Hospitals that lower their average spending for patients with certain medical conditions get a bonus at the end of the year. “And by including those three months after the initial stay, we get a more comprehensive picture of how effectively a hospital delivers not only the treatment but all the support needed around a treatment,” says Norton.

Norton’s research considers anything that helps health care providers better inform and educate patients and their families.

MVC’s data shows that decreasing costs while improving care is achievable through structural and educational changes: “Talking to the patient and their family about what to do when they're home. Following up with phone calls. Making sure they have not only written instructions but have walked through written materials about their care. Practicing some of their rehab exercises in the hospital before going home. Having nurses spend more time with the patient prior to discharge.”

That list gets much longer. Essentially, Norton wants to consider anything that helps health care providers better inform and educate patients and their families. “Most of it involves being more active about the handoff from one provider to another and working with the patient to have a better experience once they leave the hospital,” he says.

Working with Hospitals

Norton’s description of the whole process is beautifully simple: “We use data to let hospitals know how they’re doing.”

The challenging part, at first, was getting hospitals engaged in a conversation of such intense and potentially critical evaluation. “We work collaboratively with hospitals, bringing them together and discussing openly which hospitals have performed well and which haven’t and sharing ways to improve,” says Norton. “The process has been ongoing for a few years, and hospitals have now developed trust of the data and of each other and can look at un-blinded data in transparent discussions.”

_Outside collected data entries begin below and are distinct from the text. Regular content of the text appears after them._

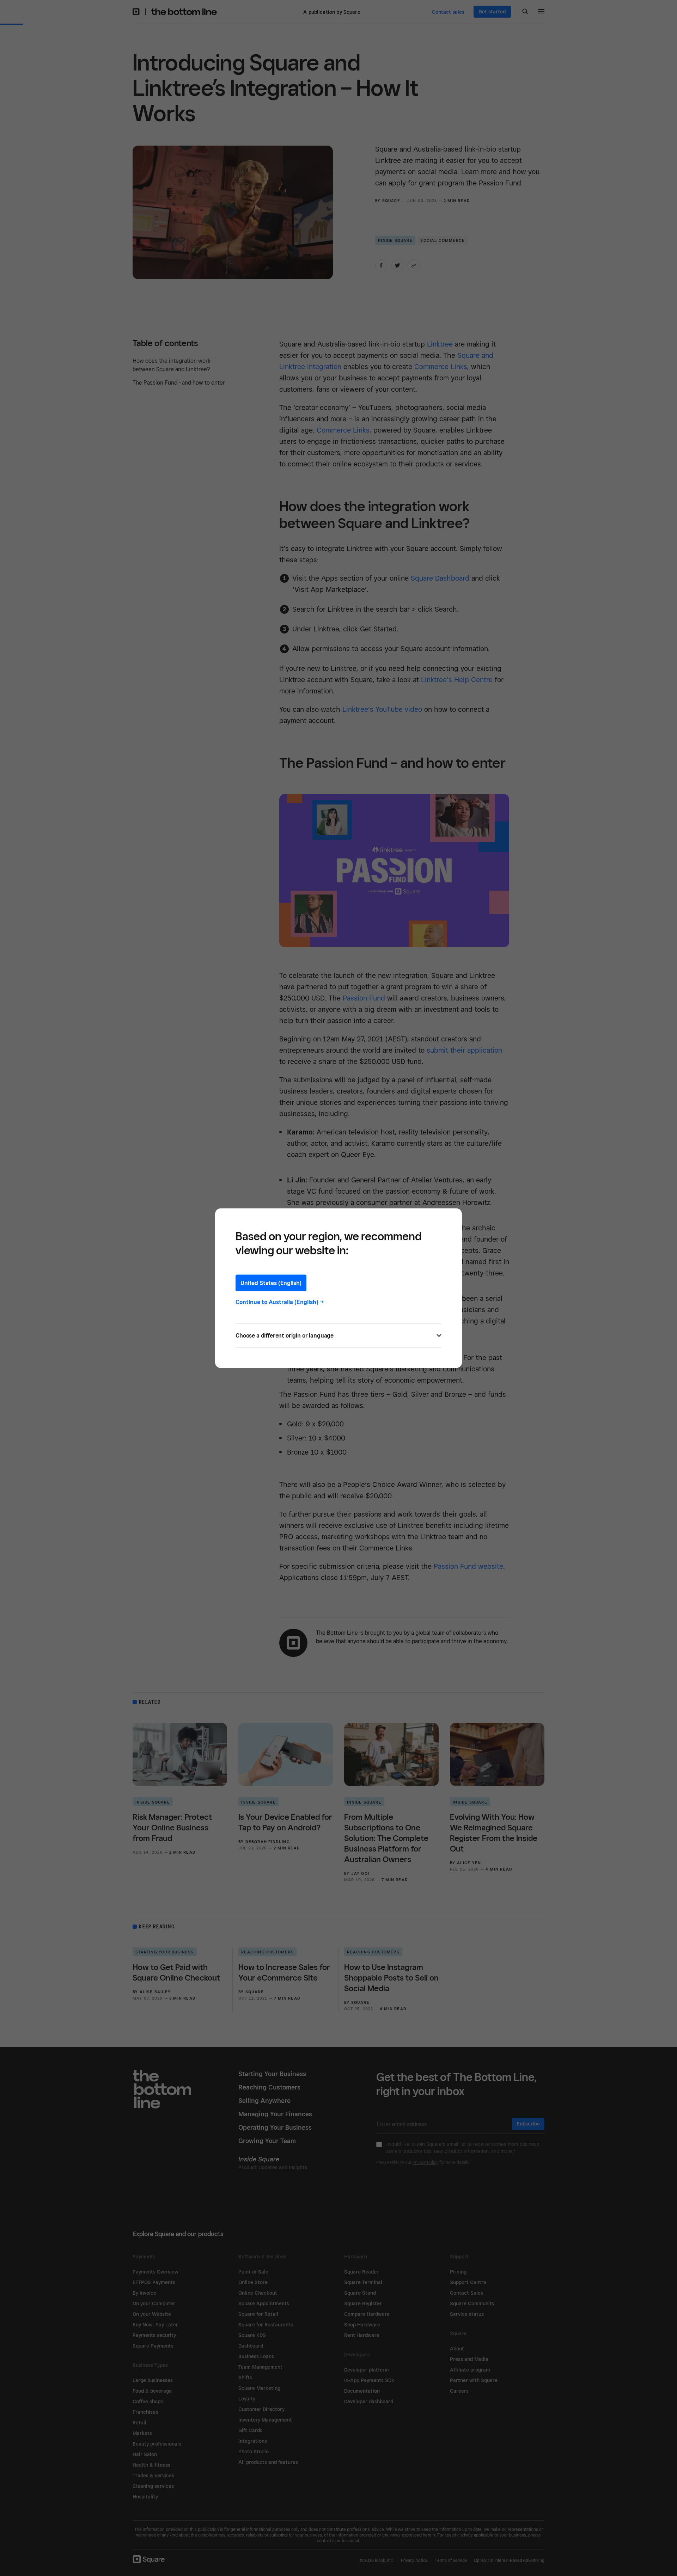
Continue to (280, 1301)
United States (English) (270, 1282)
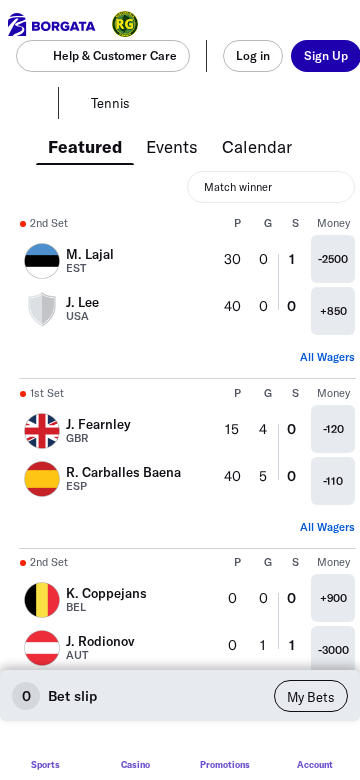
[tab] (85, 145)
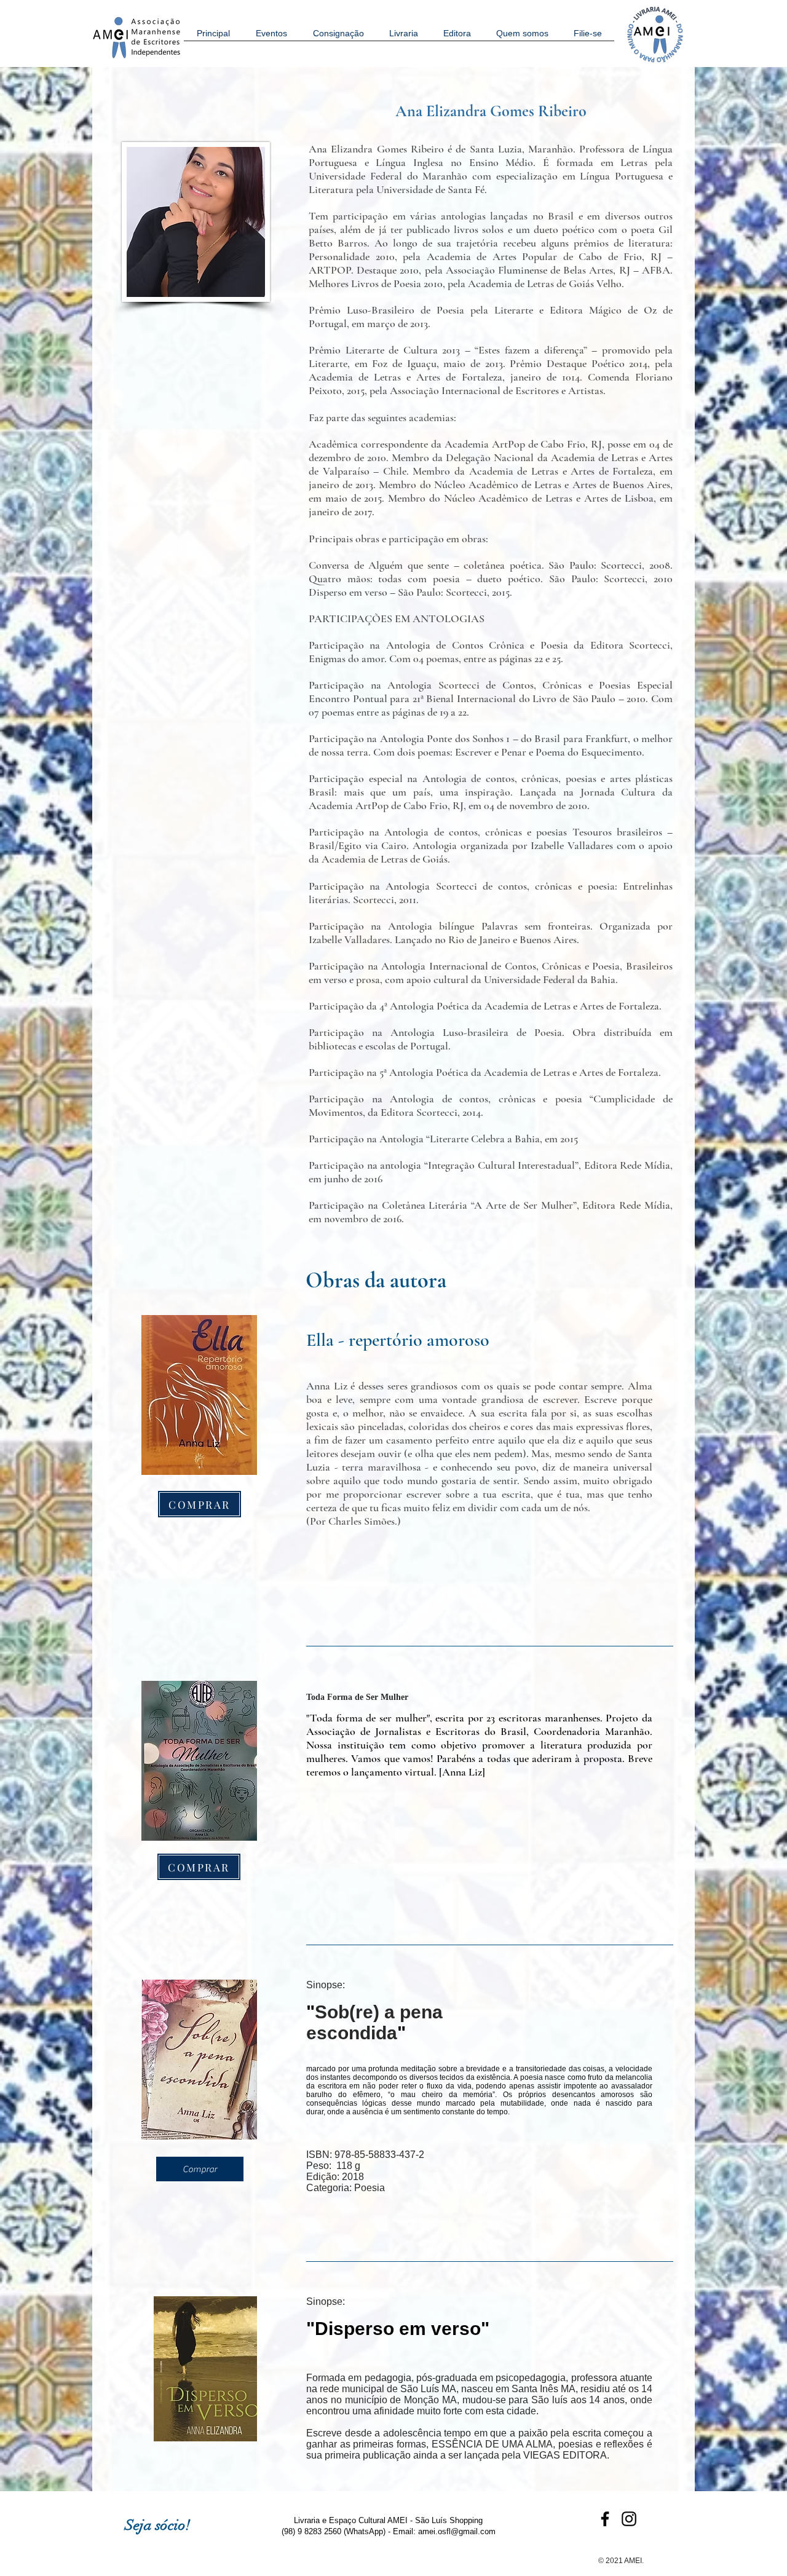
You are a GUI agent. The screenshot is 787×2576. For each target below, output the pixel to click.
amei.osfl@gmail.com (457, 2531)
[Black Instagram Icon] (629, 2519)
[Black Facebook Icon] (605, 2519)
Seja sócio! (158, 2525)
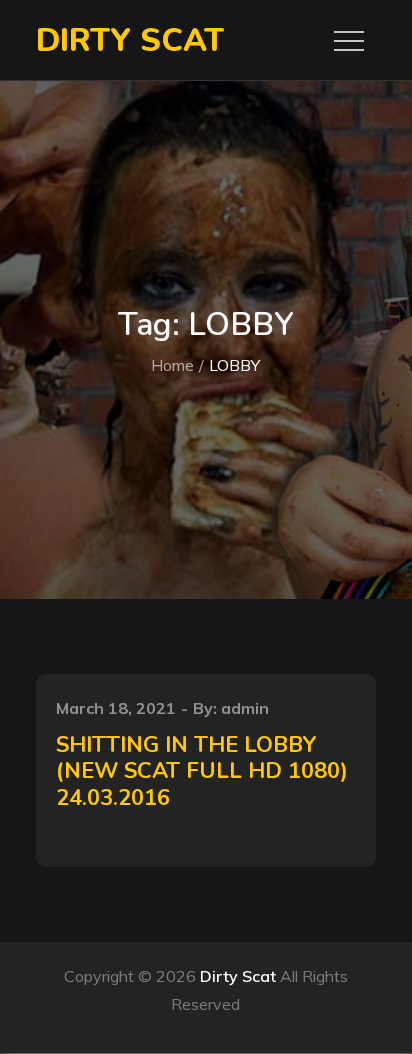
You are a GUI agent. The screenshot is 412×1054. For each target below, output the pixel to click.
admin (245, 708)
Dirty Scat (130, 40)
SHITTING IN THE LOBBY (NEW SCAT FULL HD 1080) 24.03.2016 (202, 771)
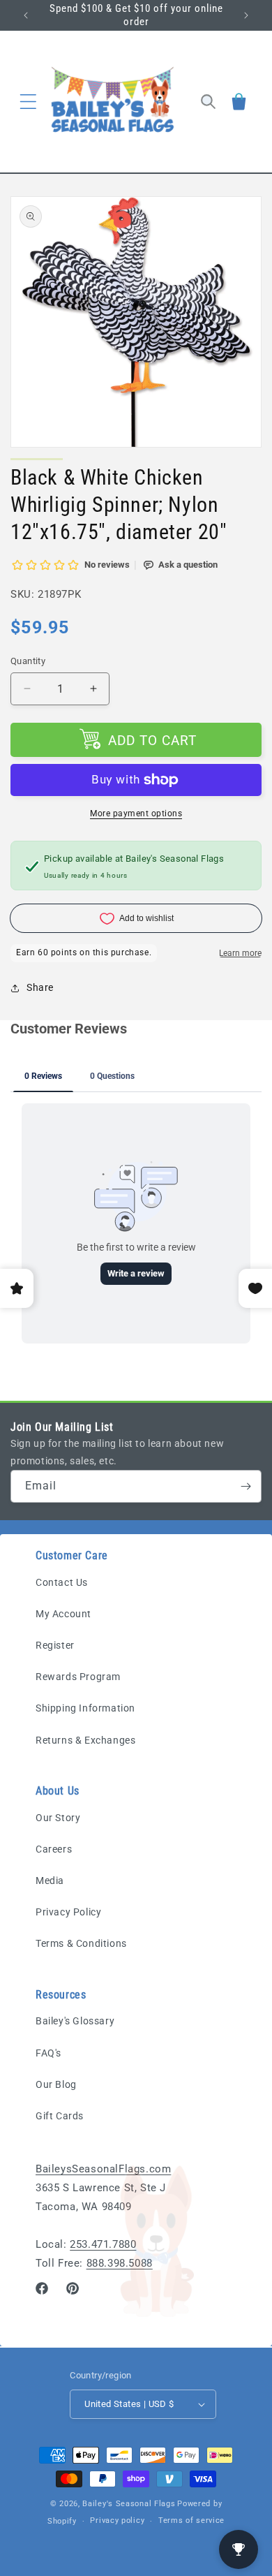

“We actually call out who’s doing well and who's doing poorly. People in the audience then discuss their experiences. It’s not always easy, but it’s really effective.”

—Edward Norton

With transparency and trust, Norton and his team have helped these health care providers take great strides forward. “When we get together, we actually call out who’s doing well and who's doing poorly and by how much. People in the audience from those institutions then discuss their experiences. We let them know ahead of time so they’re prepared. It’s not always easy, but it’s really effective,” Norton notes.

Immersed in Collaboration

In talking to Norton, one can see why he relies so heavily on collaborative, transparent communication in his research. Teamwork seems to be his approach to many things.

Norton describes his home Department of Health Management and Policy as highly interdisciplinary: “We have people in policy and political science, sociology, organizational studies, law, economics, demographics, and so on. Across all those disciplines we approach similar questions in different ways. That can be exciting and it can be frustrating. At the end of the day, it helps us refine our solutions. And it’s a terrific department with great colleagues.”

Similarly, as director of the Robert Wood Johnson Health Policy Scholars program, Norton engaged post-doctoral fellows who were economists, sociologists, and political scientists. “We were all interacting and trying to solve problems. It was a great way to see how different disciplines approach problems,” he says.

Norton continues to work closely with a number of former students and current doctoral students. “It’s always good to talk with students who have great ideas, ideas I would never think of,” Norton says. “Students have tremendous energy and want to change the world. I get a chance to learn new things and try to improve what they're doing as well.”